Premium or Low Fat?

I promised to share my experiences with test preparation products in this week's column, but something else has come up. The SQL Server Magazine editors forwarded a letter that addresses certification issues, so the editors thought I was the right person to deal with it. The letter writer seemed confused about the difference among classes, exams, and certification. If many other people share the writer's confusion, then more discussion about basic certification details is in order.

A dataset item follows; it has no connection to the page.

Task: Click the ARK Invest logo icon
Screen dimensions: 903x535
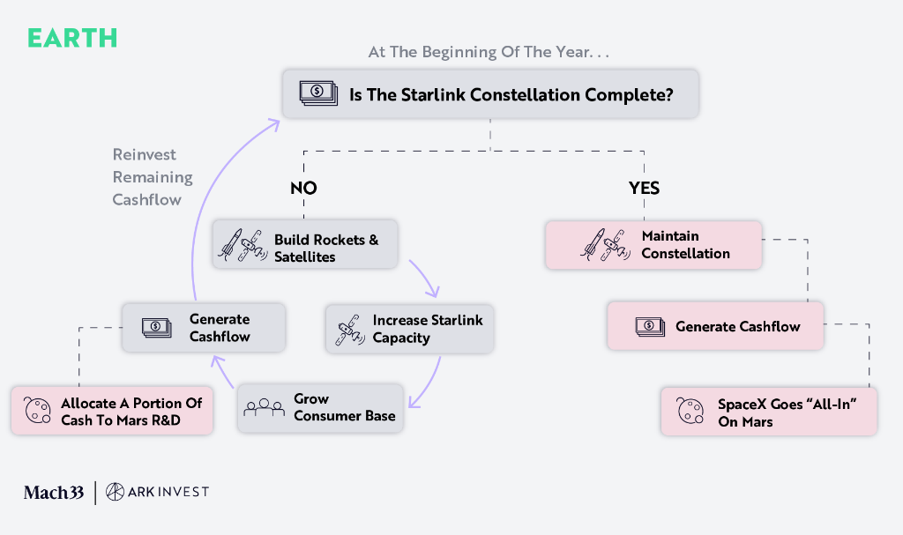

First, classes never are the same as either exams or certifications. Classes are simply one way to prepare for an exam, but not the only way. Some people find that they can learn better in a focused 3- to 5-day period with a live instructor available to answer additional questions. Others much prefer self-study at their own pace, at their own place. And some people prefer classroom training as the first step in learning a new technology, but for follow-up learning, advanced information, or upgrade details, they prefer to work on their own. Whether you choose to take a class at a Microsoft Certified Technical Education Center (CTEC), a Microsoft Authorized Academic Training Program (AATP) facility, or a training center not directly certified by Microsoft, you should be aware that—unlike final exams at a university—the exams are never based on the classes. What can be additionally confusing is that the exams often have the same names as the official Microsoft classes. For example, for SQL Server, there's a Microsoft Official Curriculum (MOC) class called "System Administration for Microsoft SQL Server 7.0," and Exam 70-028 is called "Administering Microsoft SQL Server 7.0".

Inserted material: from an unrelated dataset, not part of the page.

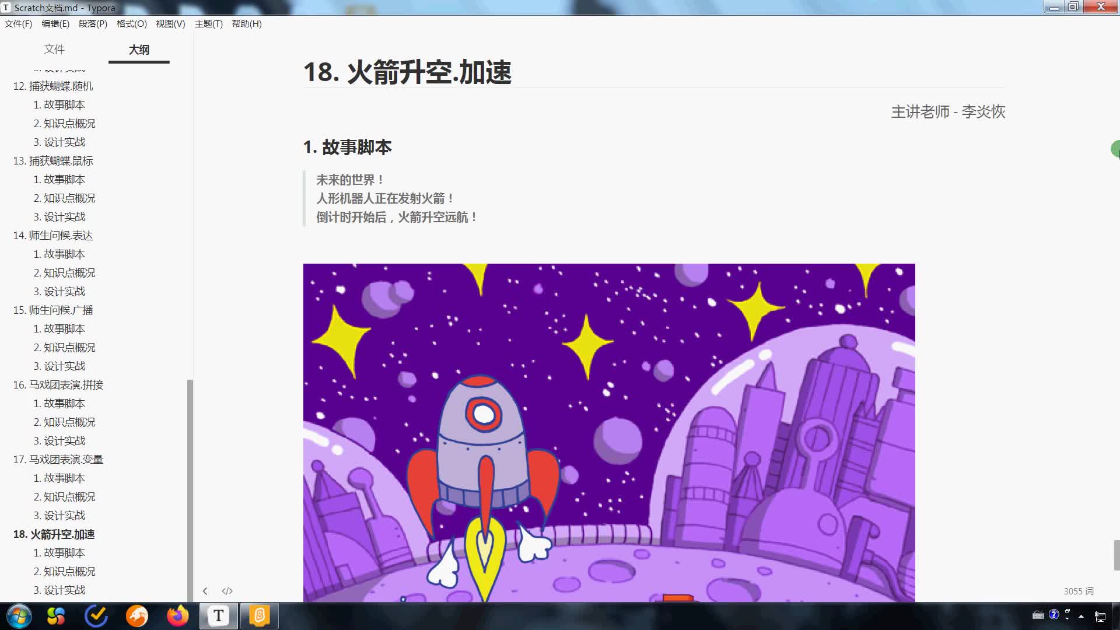Viewport: 1120px width, 630px height.
Task: Click the 3055 词 word count
Action: pos(1079,591)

If you search Microsoft's Training and Certification Web site for a particular exam, you should find a list of preparation suggestions. The list presents a description of the skills that the exam measures and the classes you might find helpful in acquiring those skills. Notice that no exam lists only one course. It's crucial that you pay careful attention to the list of skills being measured for any exam you are considering taking. In addition, you shouldn't take an instructor-led course just to pass an exam. With a good instructor, you can expect to learn real skills and troubleshooting techniques that will help you actually do a job, not simply pass a test.

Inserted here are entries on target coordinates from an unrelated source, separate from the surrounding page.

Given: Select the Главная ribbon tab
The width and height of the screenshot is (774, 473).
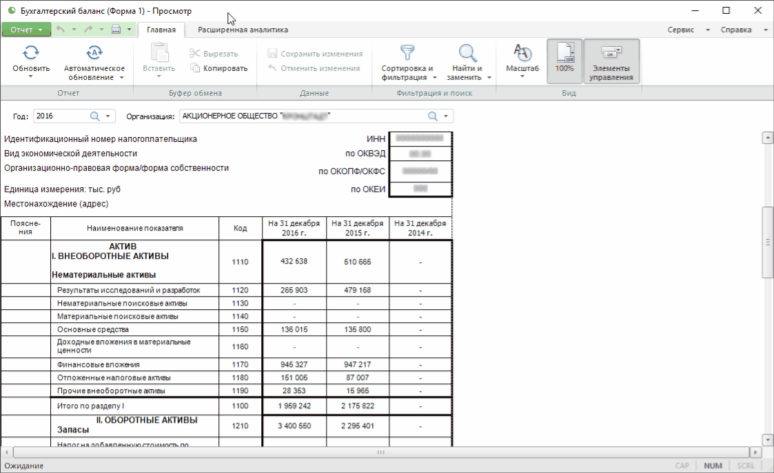Looking at the screenshot, I should point(161,30).
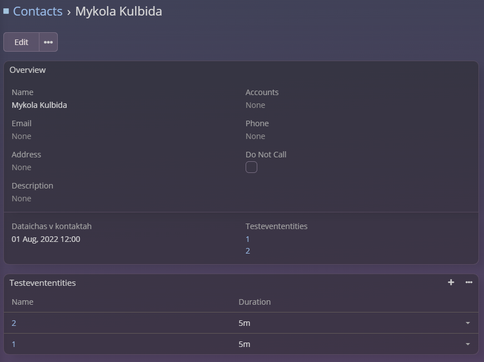Viewport: 484px width, 362px height.
Task: Open the Testevententities panel options menu
Action: click(469, 282)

Second, in general, exams and certifications aren't the same. The one exception is the Microsoft Certified Professional (MCP) certification, which you can attain by passing one exam. Before October 1998, only certain exams qualified, and these were primarily the core OS exams. Now, passing almost any one, nonretired exam certifies you as an MCP. (The only exceptions are Exam 70-058: Networking Essentials and Exam 70-240: Microsoft Windows 2000 Accelerated Exam for MCPs Certified on Windows NT 4.0.)

However, most of the certifications that I see questions about are what Microsoft calls the "premium" certifications, which include MCSE, MCSD, and Microsoft Certified Database Administrator (MCDBA). All of these certifications are designed to demonstrate a broad range of competencies, not just the ability to pass one exam. If you check the certifications page of the Training and Certification Web site, you'll find enhancements to these premium certifications, such as MCSE+Internet.

One specific question that the reader who prompted this discussion asked was, "What is the difference between the 'Implementing a Database on SQL Server 7' class and the MCDBA certification?" To me, this is like asking, "What's the difference between tomato sauce and lasagna?" Taking and understanding the material in a course can be a good first step toward gaining the skills required to pass one exam, but certification requires multiple exams covering a much broader array of skills than can be gleaned from one course.